Он очень мне сразу понравился. Красотой и изяществом, особой утонченностью облика и манер. Длинными пальцами подал книжку свою «Крины молитвенные», с надписью мне, подписью: «Архимандрит Киприан». Это был сборник его статей по литургическому богословию.
Очень молод, но уже архимандрит. Мы разговорились. Сразу выяснилось — не только архимандрит, но и любитель литературы и вообще искусства. Все это вполне вяжется с обликом его, прекрасными глазами, длинными изящными пальцами. Явно было из разговора, что ему хочется в Париж, в Богословский институт, к источнику русского богословствования (тогда жив был еще о. Сергий Булгаков).
Эта первая встреча была краткой, потом жизнь свела ближе.
Митрополит Евлогий вызвал его в Париж, и он стал настоятелем церкви на рю Лурмель, ездил в Сергиево подворье читать лекции.
На рю Лурмель мы встречались и в церкви, и у матери Марии. Я познакомил его со своей женой, он стал бывать у нас. Скоро сделался нашим духовником и близким, дорогим человеком.
Он тогда полон был сил, склонный и к глубокой меланхолии, и к высокому подъему.

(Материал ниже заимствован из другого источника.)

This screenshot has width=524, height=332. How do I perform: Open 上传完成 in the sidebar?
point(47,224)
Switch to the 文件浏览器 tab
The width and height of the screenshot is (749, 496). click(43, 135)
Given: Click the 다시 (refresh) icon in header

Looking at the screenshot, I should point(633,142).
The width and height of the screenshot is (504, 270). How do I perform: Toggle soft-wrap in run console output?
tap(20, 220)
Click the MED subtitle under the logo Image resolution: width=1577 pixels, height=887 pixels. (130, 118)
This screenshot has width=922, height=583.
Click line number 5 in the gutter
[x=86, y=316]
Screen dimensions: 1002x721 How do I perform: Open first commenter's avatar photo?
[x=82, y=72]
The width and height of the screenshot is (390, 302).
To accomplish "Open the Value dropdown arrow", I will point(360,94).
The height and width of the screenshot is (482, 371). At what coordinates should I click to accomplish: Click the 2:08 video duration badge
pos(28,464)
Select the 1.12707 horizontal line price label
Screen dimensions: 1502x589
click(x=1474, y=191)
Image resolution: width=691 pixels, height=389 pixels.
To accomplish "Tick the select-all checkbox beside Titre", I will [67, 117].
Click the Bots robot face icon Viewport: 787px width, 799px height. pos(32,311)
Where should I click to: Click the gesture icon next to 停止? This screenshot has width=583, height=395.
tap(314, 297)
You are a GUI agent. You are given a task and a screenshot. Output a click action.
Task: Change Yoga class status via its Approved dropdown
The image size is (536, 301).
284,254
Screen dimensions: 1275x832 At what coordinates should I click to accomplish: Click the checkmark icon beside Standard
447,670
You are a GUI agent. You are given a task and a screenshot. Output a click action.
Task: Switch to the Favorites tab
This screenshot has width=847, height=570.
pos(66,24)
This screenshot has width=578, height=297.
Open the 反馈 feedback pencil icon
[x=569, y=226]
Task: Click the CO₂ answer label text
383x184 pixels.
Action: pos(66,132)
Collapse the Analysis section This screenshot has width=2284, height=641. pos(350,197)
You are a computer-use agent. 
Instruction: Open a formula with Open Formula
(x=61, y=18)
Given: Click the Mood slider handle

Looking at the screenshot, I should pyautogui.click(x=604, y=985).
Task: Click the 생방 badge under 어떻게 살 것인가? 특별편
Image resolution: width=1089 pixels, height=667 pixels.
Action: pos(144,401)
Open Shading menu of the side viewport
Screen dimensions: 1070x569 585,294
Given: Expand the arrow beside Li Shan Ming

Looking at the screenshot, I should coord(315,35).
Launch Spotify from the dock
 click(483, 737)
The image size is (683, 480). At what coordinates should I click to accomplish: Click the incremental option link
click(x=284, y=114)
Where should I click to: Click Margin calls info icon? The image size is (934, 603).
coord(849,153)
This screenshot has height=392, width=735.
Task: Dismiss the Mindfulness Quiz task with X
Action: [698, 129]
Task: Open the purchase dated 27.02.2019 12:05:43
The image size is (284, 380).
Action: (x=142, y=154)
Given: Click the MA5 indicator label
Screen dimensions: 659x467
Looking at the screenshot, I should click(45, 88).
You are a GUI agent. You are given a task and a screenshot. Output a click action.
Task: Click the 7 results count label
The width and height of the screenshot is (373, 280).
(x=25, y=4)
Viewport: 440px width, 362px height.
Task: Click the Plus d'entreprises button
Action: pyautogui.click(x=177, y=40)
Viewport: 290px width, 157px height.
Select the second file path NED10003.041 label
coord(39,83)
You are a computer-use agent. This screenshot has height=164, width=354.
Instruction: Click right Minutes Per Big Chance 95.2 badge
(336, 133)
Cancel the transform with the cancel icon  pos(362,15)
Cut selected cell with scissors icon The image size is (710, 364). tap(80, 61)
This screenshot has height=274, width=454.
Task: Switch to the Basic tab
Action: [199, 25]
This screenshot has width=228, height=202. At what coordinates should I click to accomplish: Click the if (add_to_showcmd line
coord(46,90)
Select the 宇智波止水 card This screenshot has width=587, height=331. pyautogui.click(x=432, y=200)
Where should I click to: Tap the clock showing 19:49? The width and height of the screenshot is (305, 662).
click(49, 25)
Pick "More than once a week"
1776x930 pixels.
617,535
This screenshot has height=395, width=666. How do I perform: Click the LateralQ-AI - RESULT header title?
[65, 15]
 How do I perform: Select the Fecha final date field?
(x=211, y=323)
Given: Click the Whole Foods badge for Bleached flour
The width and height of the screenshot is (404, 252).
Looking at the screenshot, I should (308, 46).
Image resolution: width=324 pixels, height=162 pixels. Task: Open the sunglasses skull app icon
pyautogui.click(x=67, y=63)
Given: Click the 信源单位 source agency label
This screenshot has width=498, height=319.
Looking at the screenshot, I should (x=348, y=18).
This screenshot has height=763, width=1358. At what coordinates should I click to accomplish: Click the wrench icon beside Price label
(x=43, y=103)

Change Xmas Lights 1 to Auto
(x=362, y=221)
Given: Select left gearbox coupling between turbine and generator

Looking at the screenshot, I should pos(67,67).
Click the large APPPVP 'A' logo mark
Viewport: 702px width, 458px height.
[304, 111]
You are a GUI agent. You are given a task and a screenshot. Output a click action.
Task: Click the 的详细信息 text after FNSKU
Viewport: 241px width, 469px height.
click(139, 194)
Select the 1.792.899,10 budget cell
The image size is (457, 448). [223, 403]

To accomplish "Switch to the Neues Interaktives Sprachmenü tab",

Помню одну Пасхальную заутреню на рю Лурмель. О. Киприан служил в каком-то светлом экстазе. Он и вообще легко ходил, но тут высокая и тонкая его фигyра в ослепительно белой ризе, при золоте света, просто носилась по церкви, почти невесомо. Глаза сияли. Он излучал восторг. Это запомнилось, как некое видение иного, просветленного мира.